Callan didn’t know why Jacinda and her daughter were coming to Arakeela Creek, nor how long they wanted to stay, but he did know that Jacinda was a mess, that she wouldn’t have asked if she’d felt she had any other choice, and that he couldn’t even have considered turning down her desperate plea.
They’d been e-mailing each other for six weeks. A couple of times he’d thought about calling her, but the idea had panicked him too much. The e-mail correspondence was good. Nice. Unthreatening. A phone call would have been a stretching of boundaries that he wasn’t ready for and didn’t see the point in, since their lives were so far apart, in so many ways.
He honestly hadn’t expected anything to come out of the magazine thing, and yet something had—a small, new window into a different world, a friendship at a safe distance. He was also in e-mail contact with two of the Australian women who’d written to him, via the magazine, but in contrast to what he’d developed with Jacinda, those exchanges so far didn’t feel nearly as honest or as easy, and he suspected that either he or the women themselves would soon let them dwindle away. Meanwhile, letters from more women continued to arrive.
Why had his e-mails to and from Jacinda felt so much better?
Because she was a writer by profession, and her natural fluency smoothed their exchanges in both directions?
Maybe.
Sometimes, she hadn’t been fluent at all.
Meanwhile, Dusty seemed pretty happy with his own outcome to the magazine story and the cocktail party. He and that small brunette, Mandy, were still in touch. He was even talking about flying back down to Sydney to meet up with her again, and had written polite notes to the other women who’d contacted him to tell them thanks, but I’m not looking anymore. Dusty was the same with horses—only ever bet on one in each race, and always bet to win.
Brant was a lot less happy. He’d been receiving way more letters than he wanted. More than Callan, apparently, and Callan had already received quite a few. Since Brant’s property was closer to Sydney and Melbourne, where most of the letters came from, he’d met and been out with a couple of the women who’d written.
So far he hadn’t been impressed.
Or hadn’t admitted to being impressed.
Possibly because at heart he was perfectly happy as he was. The whole magazine campaign had been Brant’s sister’s idea, Callan had learned.
The plane skimmed the ground at the far end of the airstrip, bounced up for a moment or two, then bumped down harder, keeping its wheels in contact with planet earth this time. It careened along at speed, its wings rocking a little, but gradually slowed to a sedate taxi, propellers still roaring.
Callan climbed out of his vehicle. He didn’t bother to shut the door or take the keys. Six weeks seemed, simultaneously, like a long time and like no time at all. Would Jacinda look the way he remembered?
It hadn’t been her physical attributes that had drawn him, and yet the memories were all good. Big eyes, sparkly smile, an emotional warmth that showed in her whole body. Rose-colored spectacles, maybe? At a closer acquaintance, would a living, breathing, three-dimensional Jacinda Beale have anything in common with the woman who’d e-mailed him almost every day since they’d met?
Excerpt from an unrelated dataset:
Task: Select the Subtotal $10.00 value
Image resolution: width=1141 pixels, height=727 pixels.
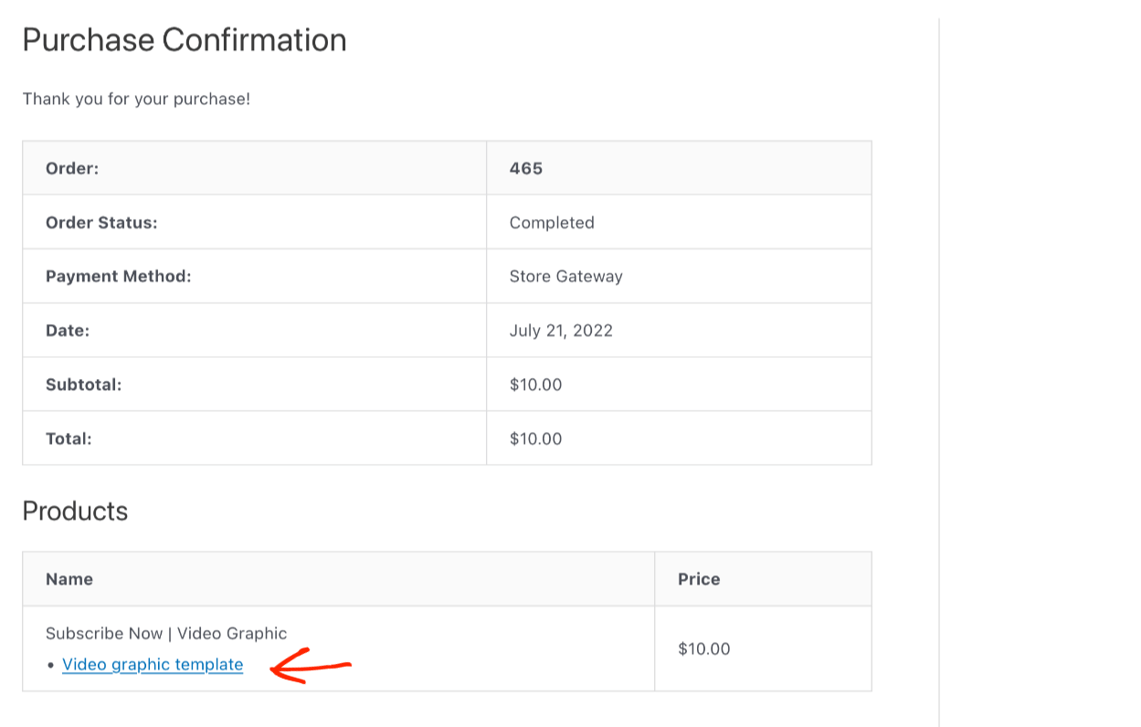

Her e-mails had been far briefer over the past couple of weeks, he remembered. Stilted, almost. Cryptic, definitely. Not fluent at all. She’d said she didn’t want to talk about it, that she couldn’t talk about it, but that she was having some problems.
Then there had been total silence for several days. He’d even sent her a “Jacinda, are you okay?” message, which he’d regretted a split second after hitting Send.